Alaa Abdel Fattah est jugé pour un simple tweet dans lequel il a affirmé que le système judiciaire était « biaisé » et laissé entendre que les juges « re[cevaient] des ordres de l’armée ». Son message faisait suite à un procès controversé en 2013, au cours duquel 43 collaborateurs d’ONG ont été condamnés à des peines d’un à cinq ans d’emprisonnement. Les poursuites visant l’homme politique égyptien Amr Hamzawy découlent d’un tweet concernant le même jugement, qu’il a décrit comme « choquant et manquant de transparence ». L’ancien député Essam Sultan a été inculpé à la suite d’une interview télévisée au cours de laquelle il a décrit le procès de l’ancien président Hosni Moubarak comme une « parodie de justice et une trahison envers les manifestants tués ». Vingt et un autres prévenus sont poursuivis pour des tweets ou des déclarations similaires.

Alaa Abdel Fattah a passé 45 jours en détention en 2006 pour avoir manifesté en signe de soutien aux juges qui réclamaient l’indépendance de la justice sous le régime d’Hosni Moubarak.

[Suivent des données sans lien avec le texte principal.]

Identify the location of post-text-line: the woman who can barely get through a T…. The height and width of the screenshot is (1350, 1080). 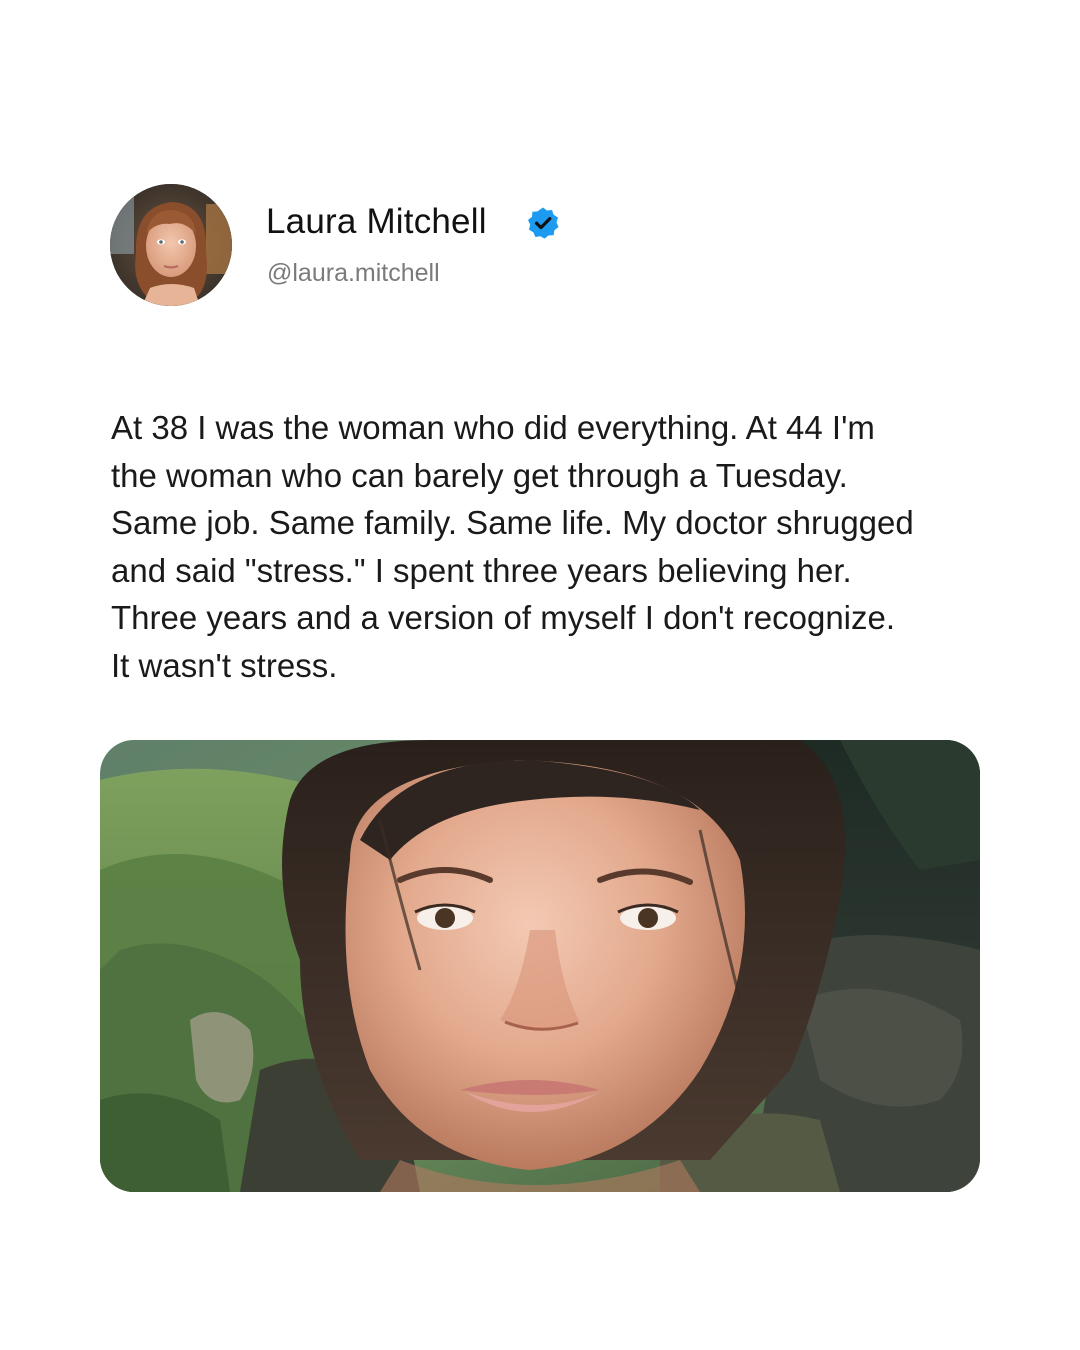
(480, 475). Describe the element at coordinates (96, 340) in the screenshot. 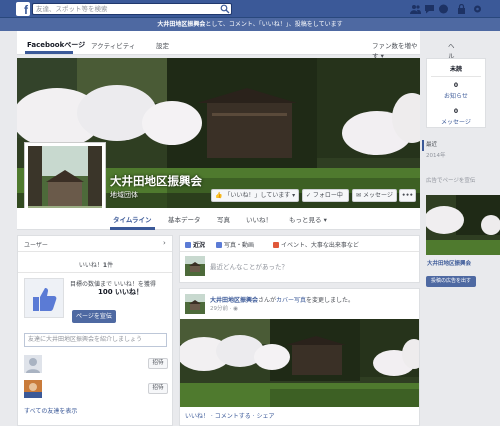

I see `invite-friends-input: 友達に大井田地区振興会を紹介しましょう` at that location.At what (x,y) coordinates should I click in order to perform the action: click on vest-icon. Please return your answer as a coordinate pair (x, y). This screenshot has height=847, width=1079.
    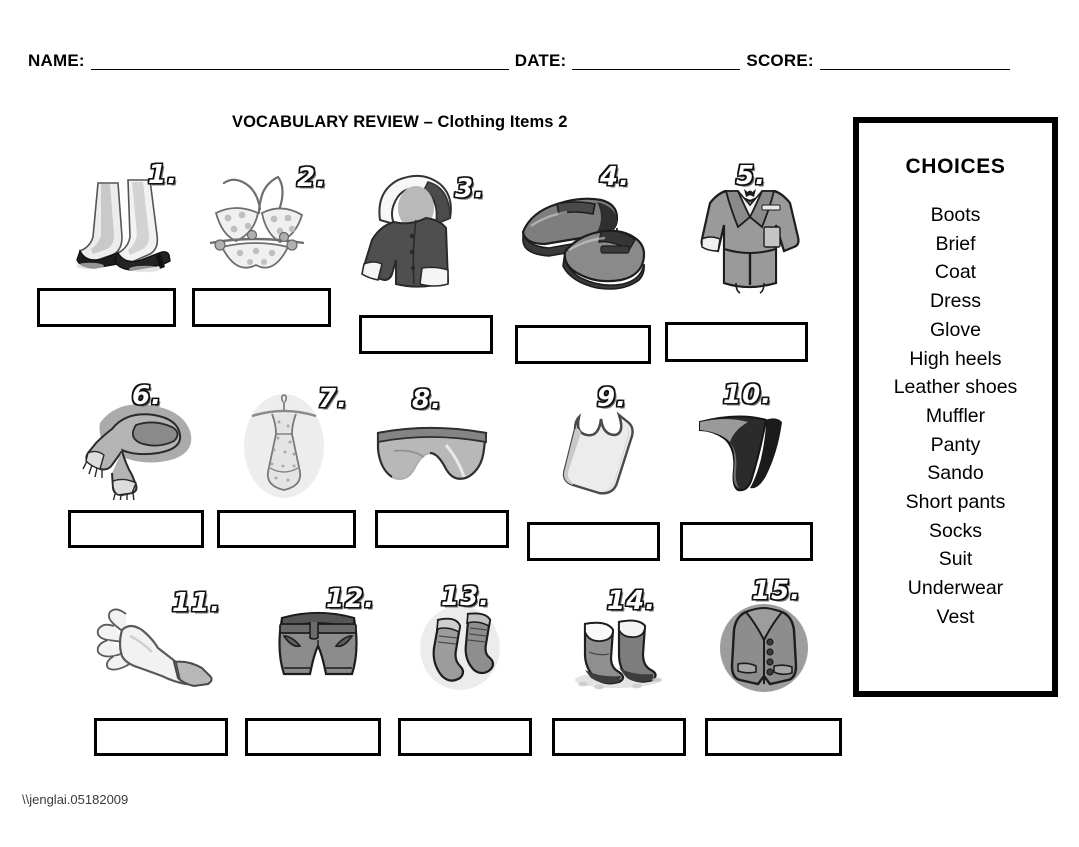
    Looking at the image, I should click on (764, 648).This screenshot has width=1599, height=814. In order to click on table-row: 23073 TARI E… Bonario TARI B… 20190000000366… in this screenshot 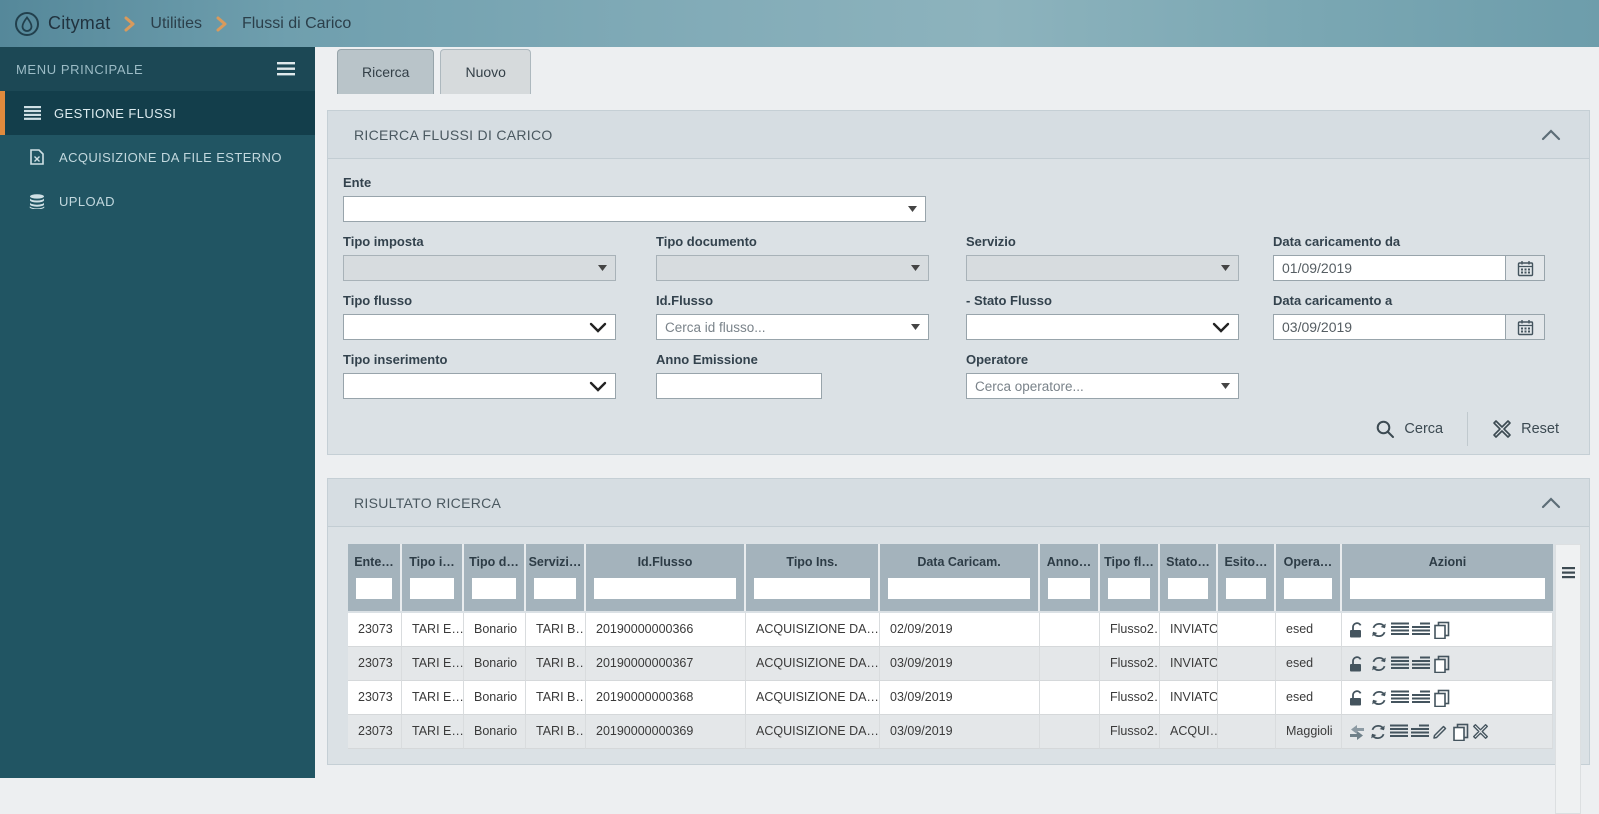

« Il est consternant qu’un homme qui s’est dressé aux côtés des juges d’Égypte pour défendre leurs droits et ceux du pouvoir judiciaire il y a plus de 10 ans se retrouve aujourd’hui jugé pour avoir critiqué pacifiquement cette même institution », a déclaré Najia Bounaim.

La campagne #FreeAlaa

Alaa Abdel Fattah est actuellement incarcéré à la prison d’Al Mazraa au sein du centre pénitentiaire de Tora, au Caire, où il purge une peine de cinq ans d’emprisonnement pour être passé outre la législation répressive relative aux manifestations en Égypte en participant en 2013 à une manifestation pacifique contre les procès militaires de civils. Sa peine de prison sera suivie de cinq années de mesures de mise à l’épreuve excessives qui s’apparentent à une privation de liberté. Le Groupe de travail des Nations unies sur la détention arbitraire a conclu qu’Alaa Abel Fattah était détenu arbitrairement et a demandé sa libération immédiate.

La Cour de cassation égyptienne doit examiner son pourvoi le 19 octobre et pourra soit confirmer le jugement, soit réduire sa peine, soit l’acquitter. Sur place, des militants des droits humains ont organisé une campagne à l’approche de cette date pour appeler à sa libération.

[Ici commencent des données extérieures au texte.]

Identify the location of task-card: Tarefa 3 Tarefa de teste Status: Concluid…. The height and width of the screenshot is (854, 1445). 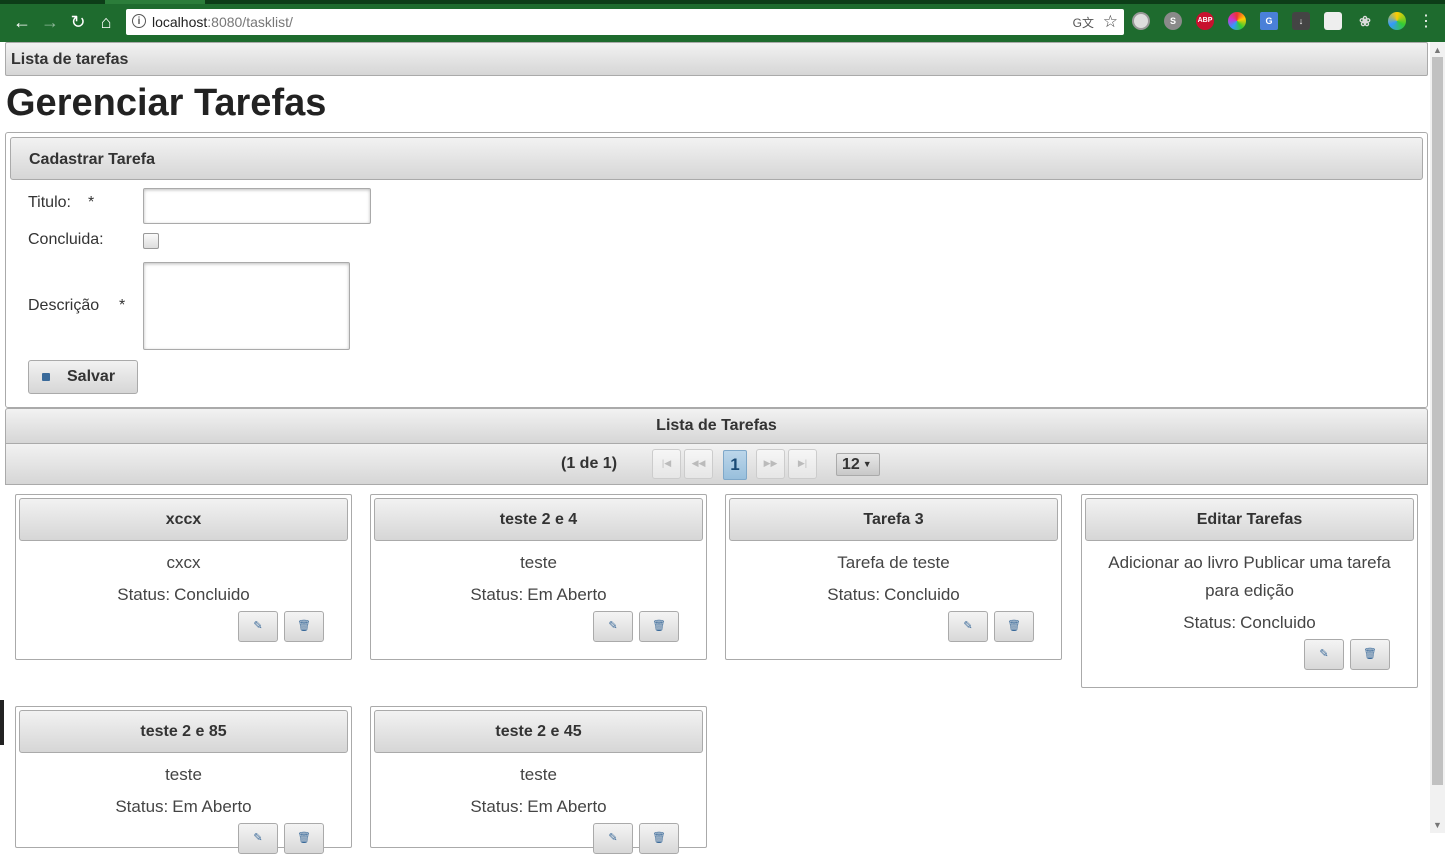
(894, 577).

« Alaa fait partie des milliers de personnes qui perdent plusieurs années de leur vie dans les prisons d’Égypte tandis que le président Abdelfattah al Sissi est accueilli à bras ouverts par les gouvernements du monde entier, sans être guère interrogé au sujet des violations des droits humains commises par son régime, a déclaré la sœur d’Alaa Abdel Fattah, Mona Seif, à Amnesty International.

« Cependant, nous savons que des gens à travers le monde soutiennent Alaa et tous ceux qui sont injustement détenus dans les prisons égyptiennes - et nous leur demandons de rejoindre notre campagne et de faire entendre leur voix pour nous aider à libérer Alaa avec le hashtag #FreeAlaa. »

Elle a ajouté que, au cours des trois ans et demi que son frère a déjà passés en détention, les autorités l’ont privé d’accès à tous les livres et journaux afin de l’isoler mentalement des événements en cours.